A tumultuous first half wiped out $5.6-trillion in market value from the Nasdaq 100 index, with interest rate hikes hitting stocks valued on future earnings, inflation driving up costs and the threat of recession weighing on sentiment. At the same time, earnings estimate cuts by analysts have been lagging behind, leaving room for big surprises and dramatic post-earnings moves.
Traders are bracing for price swings of anywhere from 4% to 13% in the Faang cohort (Facebook, Amazon, Apple, Netflix and Alphabet) after they report second-quarter results, according to data compiled by Bloomberg. The five megacaps account for about 16% of the S&P 500 index’s daily performance.
Among factors investors will focus on are company comments on consumer demand, the impact of inflation on margins, the hit from a strong dollar and supply chain woes.
“There will be different dynamics at play, depending on the sector. Anything consumer related is likely to be very challenged,” said Aaron Dunn, a portfolio manager at Eaton Vance Management. “Pricing is another major question. If you have strong pricing power, your trough valuation will be better in this environment.”
A 26% sell-off in the tech-heavy Nasdaq 100 index this year has lowered stock valuations, but apparent bargains may be a mirage if poor results prompt analysts to slash earnings forecasts.

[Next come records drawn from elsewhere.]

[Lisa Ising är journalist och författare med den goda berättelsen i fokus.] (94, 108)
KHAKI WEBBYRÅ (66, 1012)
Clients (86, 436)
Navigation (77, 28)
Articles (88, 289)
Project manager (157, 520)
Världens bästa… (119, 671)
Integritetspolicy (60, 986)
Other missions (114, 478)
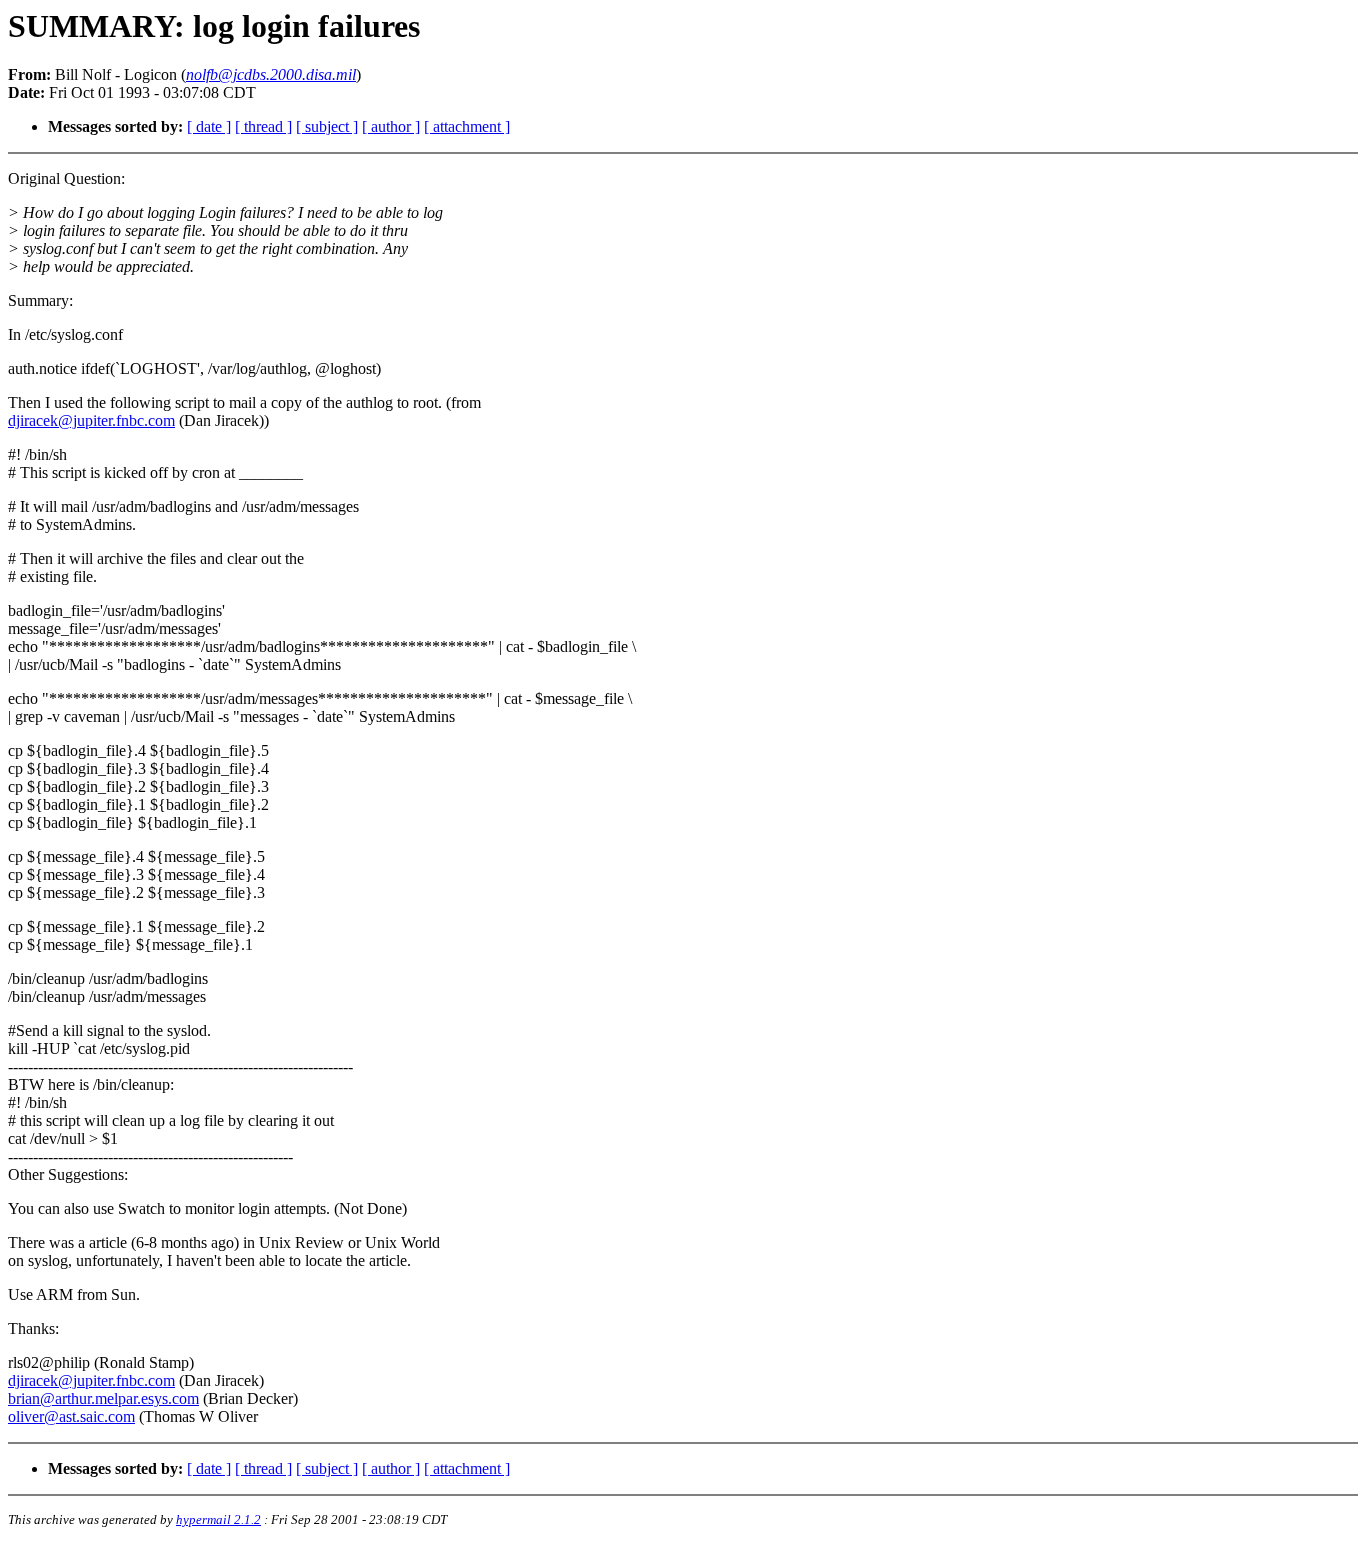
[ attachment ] (467, 126)
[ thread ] (263, 126)
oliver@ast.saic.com (71, 1416)
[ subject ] (327, 126)
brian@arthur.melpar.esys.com (103, 1398)
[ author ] (391, 126)
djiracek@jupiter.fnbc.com (91, 420)
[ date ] (209, 126)
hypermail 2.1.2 (218, 1519)
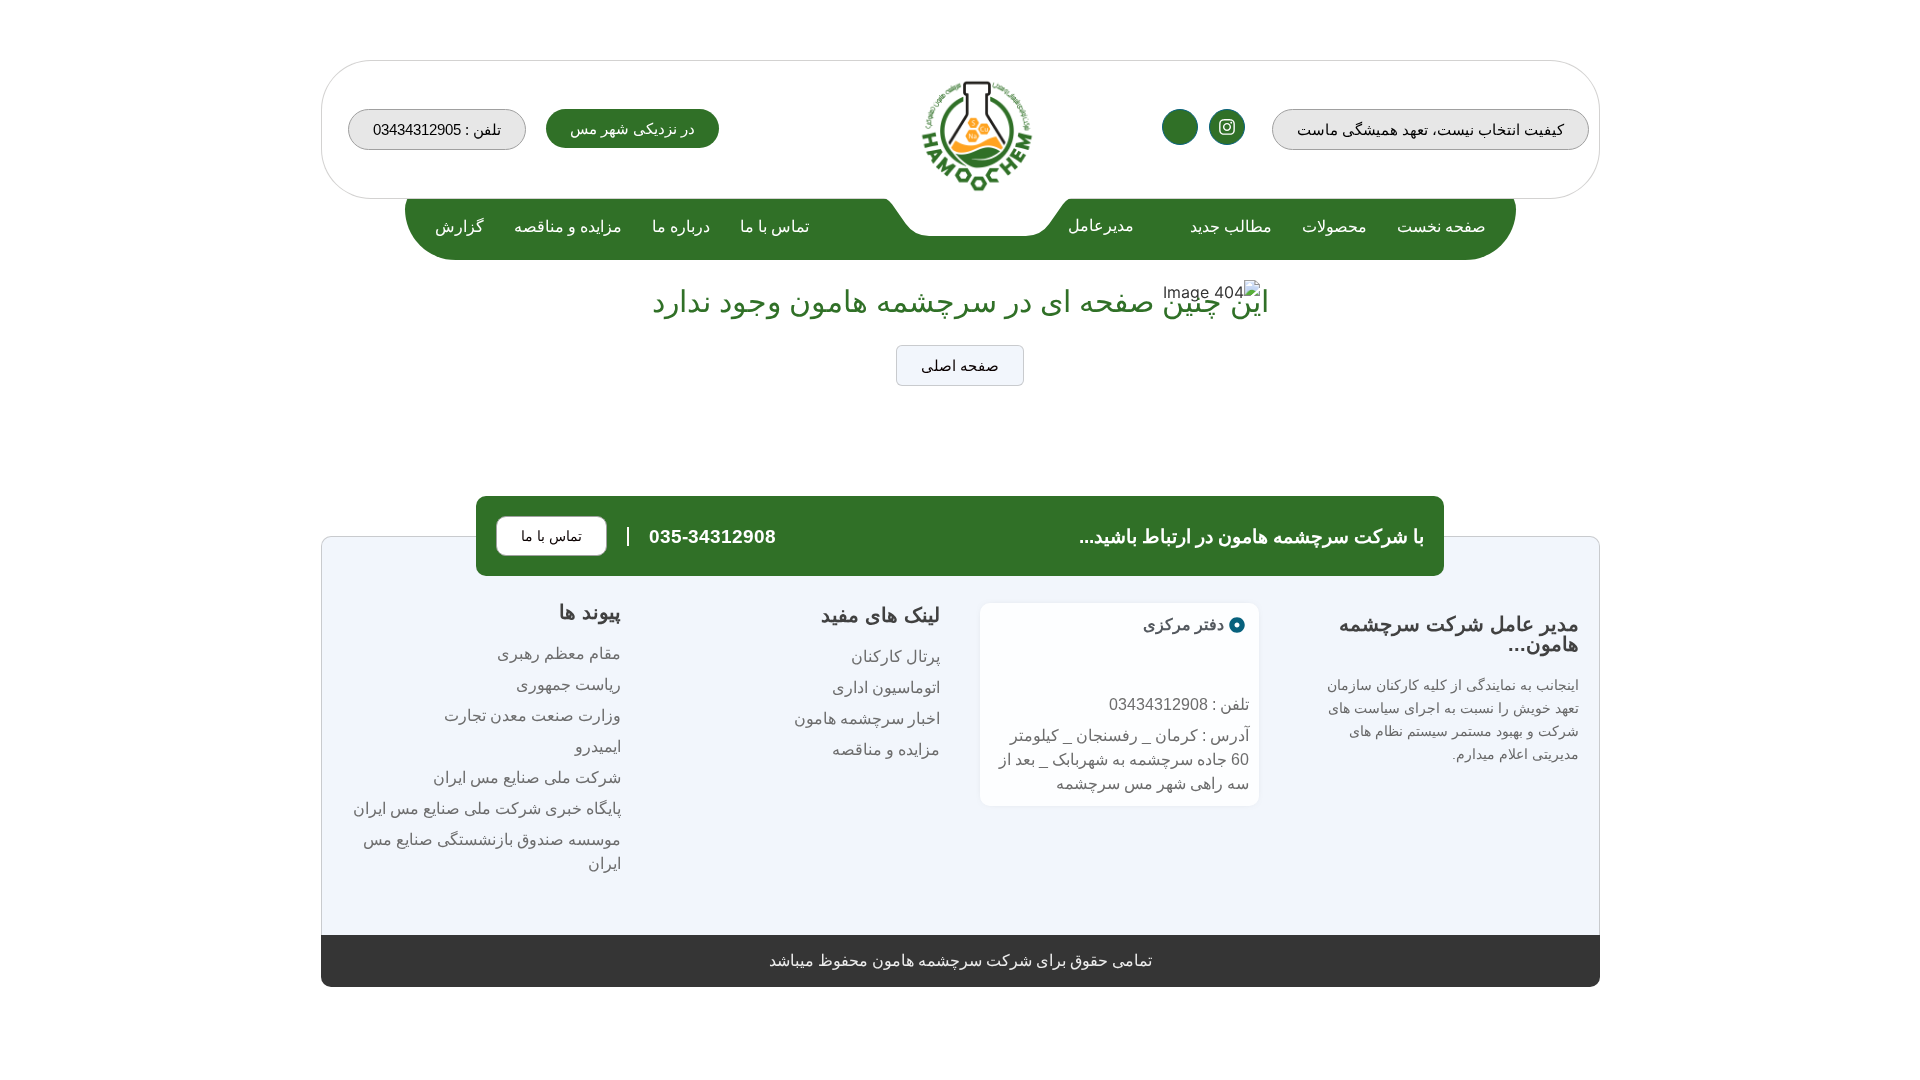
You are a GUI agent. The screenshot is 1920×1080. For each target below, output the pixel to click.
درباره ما (681, 226)
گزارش (459, 226)
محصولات (1334, 226)
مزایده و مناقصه (568, 226)
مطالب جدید (1231, 226)
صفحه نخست (1441, 226)
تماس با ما (774, 226)
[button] (632, 128)
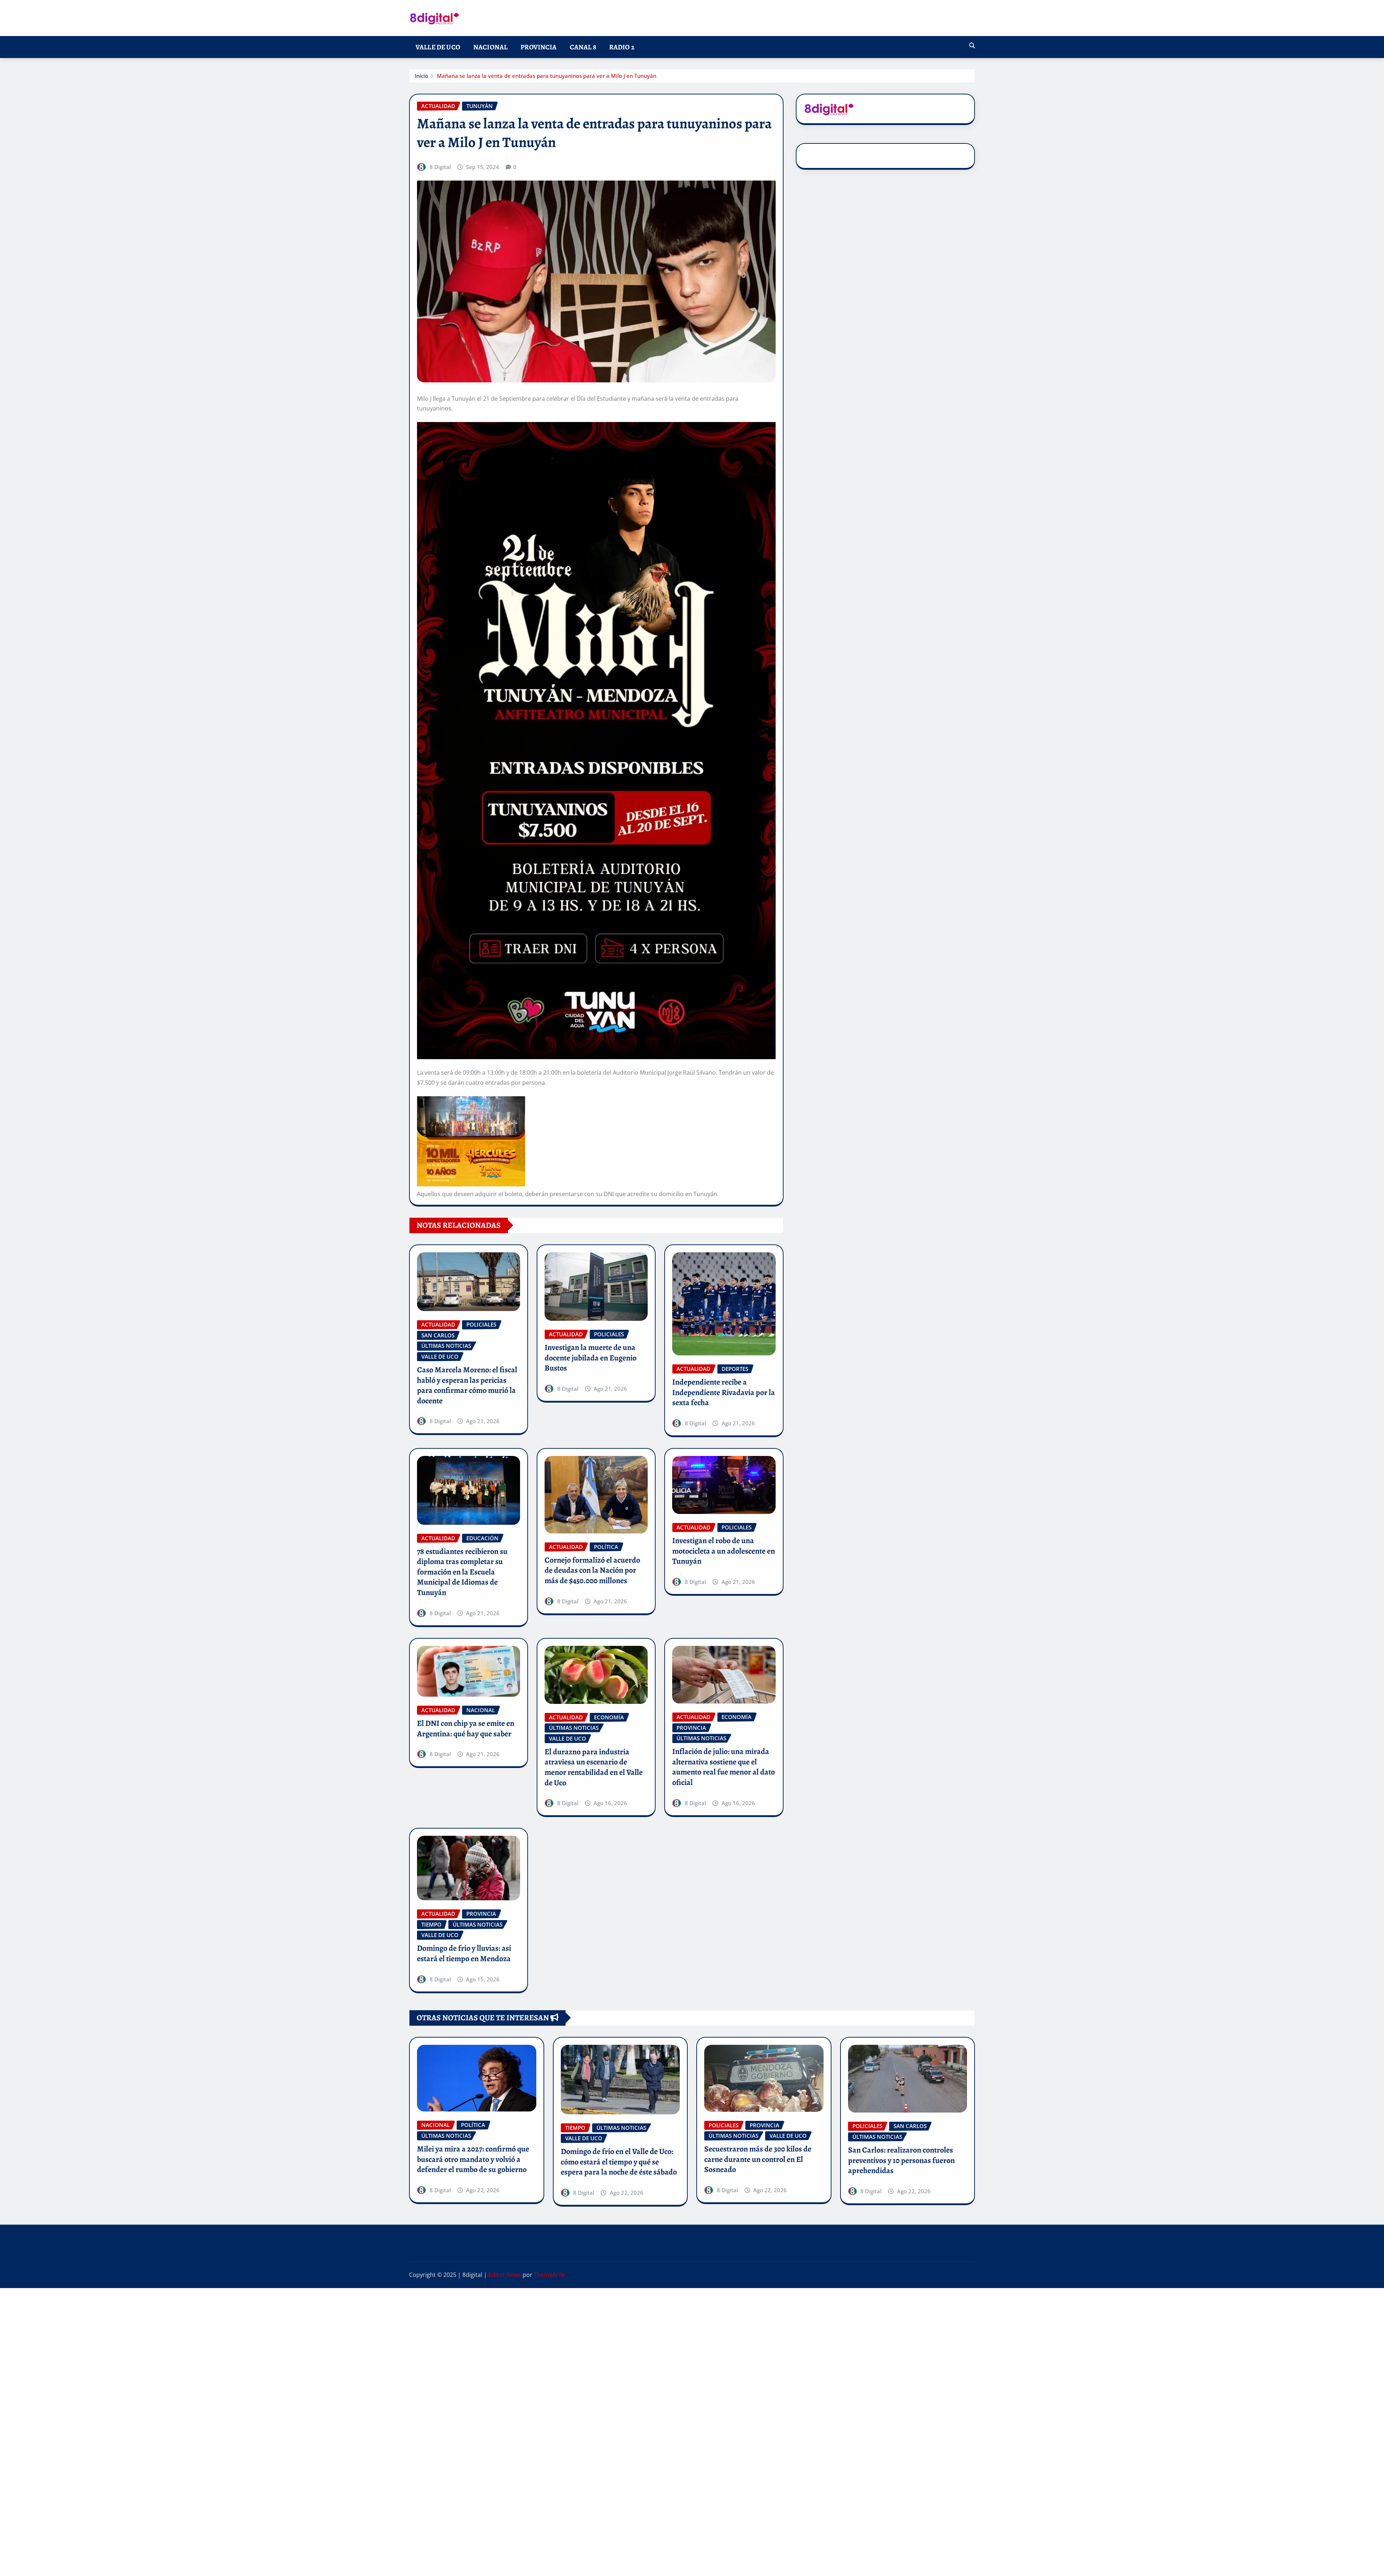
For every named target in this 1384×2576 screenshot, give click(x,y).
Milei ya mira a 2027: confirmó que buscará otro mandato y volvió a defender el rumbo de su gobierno (473, 2159)
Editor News (504, 2275)
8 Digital (440, 166)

Earnings estimates have started to come down for companies, including Amazon and Alphabet, but maybe not enough, according to Dunn. “We’re going to need ... recalibration,” he said, referring to earnings outlooks this season.
Wall Street expects tech earnings to rise almost 13% this year — a consensus that hasn’t changed much in recent months despite growing economic headwinds. If estimates fall dramatically, stocks will look expensive, underlining their downside potential in a slowdown.
Investors parsing results for clues on consumer and enterprise demand have so far received mixed signals. Micron Technology’s disappointing outlook points to weaker trends for phones and computers, while a beat from Samsung Electronics was more reassuring.
The hardware group has “the most downside risk” if there’s a bigger downturn in demand, Goldman Sachs analyst Rod Hall wrote in a report last week, picking out Apple and Hewlett Packard Enterprise as those most at risk.
Beyond hardware, investors are bracing for a chip cycle downturn and expect a softening in the market for online advertising, the primary source of revenue for companies such as Meta Platforms.
Cloud computing and cybersecurity look more resilient, with Morgan Stanley pointing to a “durable security spending environment” against an uncertain macro backdrop.
Costs are soaring while intermittent lockdowns in China are worsening an already strained supply chain. Investors will be closely watching how much of these pricing pressures companies can pass on to customers, and the impact on margins.
Bloomberg Intelligence data indicates that operating margins will be about 31% this year, a forecast that remained steady through this year but that may come down after companies start to report.
The surging US dollar has already been flagged as a big issue for tech this quarter, with Microsoft and Salesforce both citing currency in recent guidance cuts.
Bloomberg Intelligence analyst Anurag Rana sees this as a “recurring theme” for large software companies, as most generate over one-third of their sales outside the US.
And it’s also being felt by hardware firms, with Apple recently raising the price of iPhones and iPads in Japan to account for the yen’s drop against the dollar.
The Federal Reserve’s battle against inflation and the accompanying surge in treasury yields have weighed heavily on technology stocks this year. Its next interest rate decision will be on July 27, just as the megacap earnings season gets into full swing.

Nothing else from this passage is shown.